A sua mãe, que trabalhava ajudando em lares familiares e congregações, foi mais receptiva no início.

“Nunca pararam de ir à igreja, ou de rezar” e o seu pai passou a aceitar também, porque “eles sabiam que tudo o que acontece tem um propósito”. E quando isto acontece, acrescenta Veronica, e há uma família a ajudar e a sustentar “torna-se muito mais fácil”.

Mas, apesar da ajuda de uma família que a ama, ser cego exige coragem. Agora com 63 anos, a Irmã Veronica diz que foi a coragem que lhe permitiu transformar o que a princípio parecia uma fraqueza numa força e uma virtude.

“Não podes depender dos teus pais para sempre”, diz.

Tudo depende da pessoa com deficiência, sublinha. “A maneira como me apresento é a maneira como me vão aceitar”.

 

Braille, aprender e ensinar

Na altura, a escola para cegos era gratuita no Quénia.

“Aprendi Braille quando tinha 13 anos, no mesmo ano em que contraí a doença que me causou a deficiência visual”.

A Ir. Veronica foi para uma escola para cegos onde, durante sete anos, estudou o mesmo currículo que todos os outros alunos do Quénia estudaram.

“Embora eu tenha estudado em Braille, o exame é o mesmo para todos”, adianta. Os alunos tiveram que escrever as suas respostas através de um teclado, assim como todos os outros.

Entre terminar a escola e tornar-se freira aos 23 anos, a Ir. Veronica sentiu o chamamento para ensinar inglês e Swahili, a língua nacional do Quénia, a crianças com deficiência visual.

“E às vezes até matemática”, acrescenta, com o riso de quem talvez não seja muito boa na disciplina.

 

Um desafio como outro

A Irmã Veronica nunca perde o tom alegre da sua voz, falando com força e determinação.

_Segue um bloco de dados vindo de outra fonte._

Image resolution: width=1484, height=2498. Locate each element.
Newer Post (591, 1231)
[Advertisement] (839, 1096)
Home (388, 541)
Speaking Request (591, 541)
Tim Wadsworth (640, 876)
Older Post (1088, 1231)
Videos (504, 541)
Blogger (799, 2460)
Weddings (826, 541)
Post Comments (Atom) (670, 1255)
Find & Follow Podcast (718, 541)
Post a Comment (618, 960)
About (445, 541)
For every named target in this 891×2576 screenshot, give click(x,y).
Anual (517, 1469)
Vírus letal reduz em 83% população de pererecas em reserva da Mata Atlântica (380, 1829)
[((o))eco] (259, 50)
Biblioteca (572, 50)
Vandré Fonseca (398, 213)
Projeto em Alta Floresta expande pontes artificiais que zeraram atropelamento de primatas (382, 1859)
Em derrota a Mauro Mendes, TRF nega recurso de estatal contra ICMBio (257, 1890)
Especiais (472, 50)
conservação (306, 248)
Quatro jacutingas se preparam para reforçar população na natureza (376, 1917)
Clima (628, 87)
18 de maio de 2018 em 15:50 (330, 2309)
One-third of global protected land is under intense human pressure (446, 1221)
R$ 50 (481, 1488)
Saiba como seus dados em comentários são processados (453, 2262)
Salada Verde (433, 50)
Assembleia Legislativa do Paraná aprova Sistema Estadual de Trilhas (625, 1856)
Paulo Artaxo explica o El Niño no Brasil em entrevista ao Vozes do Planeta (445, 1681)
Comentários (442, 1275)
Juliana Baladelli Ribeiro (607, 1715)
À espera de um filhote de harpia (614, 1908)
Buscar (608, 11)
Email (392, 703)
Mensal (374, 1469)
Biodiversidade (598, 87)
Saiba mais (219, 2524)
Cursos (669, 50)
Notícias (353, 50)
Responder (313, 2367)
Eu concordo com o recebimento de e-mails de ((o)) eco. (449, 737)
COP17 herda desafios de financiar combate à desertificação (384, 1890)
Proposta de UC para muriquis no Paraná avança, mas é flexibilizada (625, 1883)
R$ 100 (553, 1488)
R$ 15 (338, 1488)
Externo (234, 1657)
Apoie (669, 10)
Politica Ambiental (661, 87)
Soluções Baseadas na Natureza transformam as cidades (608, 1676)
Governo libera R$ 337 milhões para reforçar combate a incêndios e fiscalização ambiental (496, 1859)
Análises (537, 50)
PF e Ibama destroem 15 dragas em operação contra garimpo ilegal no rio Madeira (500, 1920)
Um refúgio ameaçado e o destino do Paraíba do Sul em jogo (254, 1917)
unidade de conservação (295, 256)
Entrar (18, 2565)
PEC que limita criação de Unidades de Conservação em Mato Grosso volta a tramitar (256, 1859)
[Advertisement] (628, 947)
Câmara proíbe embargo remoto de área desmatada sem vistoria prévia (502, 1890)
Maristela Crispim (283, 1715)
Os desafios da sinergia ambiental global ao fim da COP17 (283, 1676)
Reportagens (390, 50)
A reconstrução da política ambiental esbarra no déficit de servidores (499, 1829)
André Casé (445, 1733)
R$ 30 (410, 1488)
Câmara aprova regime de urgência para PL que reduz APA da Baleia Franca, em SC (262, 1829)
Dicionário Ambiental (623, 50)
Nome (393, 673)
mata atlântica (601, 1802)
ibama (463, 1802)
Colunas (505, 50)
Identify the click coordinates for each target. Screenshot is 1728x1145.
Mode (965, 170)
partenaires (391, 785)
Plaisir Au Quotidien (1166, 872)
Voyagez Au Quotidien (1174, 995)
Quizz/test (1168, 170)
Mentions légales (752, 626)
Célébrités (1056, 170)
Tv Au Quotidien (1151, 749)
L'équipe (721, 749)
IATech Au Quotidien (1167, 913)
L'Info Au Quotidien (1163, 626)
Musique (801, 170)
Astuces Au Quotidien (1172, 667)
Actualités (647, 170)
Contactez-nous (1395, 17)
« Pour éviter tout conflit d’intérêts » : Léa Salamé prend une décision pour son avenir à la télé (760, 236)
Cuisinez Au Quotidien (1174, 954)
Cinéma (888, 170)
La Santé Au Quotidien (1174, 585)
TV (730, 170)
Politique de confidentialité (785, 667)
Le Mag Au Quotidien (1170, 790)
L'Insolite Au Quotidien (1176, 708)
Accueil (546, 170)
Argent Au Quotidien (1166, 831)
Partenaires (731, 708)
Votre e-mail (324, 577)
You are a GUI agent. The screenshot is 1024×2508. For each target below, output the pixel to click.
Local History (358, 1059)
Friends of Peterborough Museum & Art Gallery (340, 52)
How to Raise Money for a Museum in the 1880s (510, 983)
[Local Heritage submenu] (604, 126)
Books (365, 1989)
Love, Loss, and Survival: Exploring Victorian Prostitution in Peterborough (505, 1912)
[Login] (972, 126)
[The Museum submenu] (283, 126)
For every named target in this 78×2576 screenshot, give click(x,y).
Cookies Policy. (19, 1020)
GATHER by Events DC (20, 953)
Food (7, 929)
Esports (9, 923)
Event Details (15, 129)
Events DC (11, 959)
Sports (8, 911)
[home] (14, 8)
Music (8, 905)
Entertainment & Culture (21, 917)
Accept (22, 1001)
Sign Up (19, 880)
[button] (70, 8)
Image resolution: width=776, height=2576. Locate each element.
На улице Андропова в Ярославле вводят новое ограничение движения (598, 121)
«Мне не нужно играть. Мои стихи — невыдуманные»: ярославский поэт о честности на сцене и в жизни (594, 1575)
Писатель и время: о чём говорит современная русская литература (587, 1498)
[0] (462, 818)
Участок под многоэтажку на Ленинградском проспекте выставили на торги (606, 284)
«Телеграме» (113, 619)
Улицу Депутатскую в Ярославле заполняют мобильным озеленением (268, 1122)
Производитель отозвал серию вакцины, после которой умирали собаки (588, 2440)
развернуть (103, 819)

“Não tenho vergonha de falar de mim! Isto faz parte da vida! Esta situação é normal. Os desafios estão por toda parte... devemos aprender a lidar com os desafios, e não permitir que eles lidem connosco. Quando Deus diminui um sentido, os outros aumentam. Onde a minha visão não chega, posso usar a minha imaginação e sensibilidade... e bom senso. Depende do dom de cada um”, afirma.

É por isso que, diz, “não há diferença entre mim e ti”.

 

Viajar

A Ir. Veronica também adora viajar.

“Tenho problemas para atravessar a rua”, admite, mas com ajuda para apanhar o autocarro certo e mudar para o próximo correto, pode “ir a qualquer lugar”.

Costumava viajar para uma província diferente, durante a noite, para ir à escola, e fazia isso sozinha.

“Sejam confiantes. Nem tanto ao ponto de dizer que conseguem fazer tudo e que não precisam de ajuda. Mas, antes de pedir ajuda, experimentem. Se outros conseguem, vocês podem pelo menos tentar”, sugere.

 

Carregar a Cruz

A Irmã nunca “viu” os seus dois irmãos e a sua irmã. Nasceram depois de ter perdido a maior parte da visão.

A princípio, a religiosa diz que se perguntou por que é que eles podiam ver e ela não. Mais tarde, porém, começou a entender que deveria apreciar que “cada uma das pessoas com deficiência visual tem um pedaço da Cruz de Deus”.

Com isso em mente, “é melhor apreciá-lo e viver feliz”.

Cada dia é um presente, conclui, afirmando que conseguiu a sua “independência”.

Artigo de Francesca Merlo, publicado no Vatican News a 4 de Janeiro de 2022.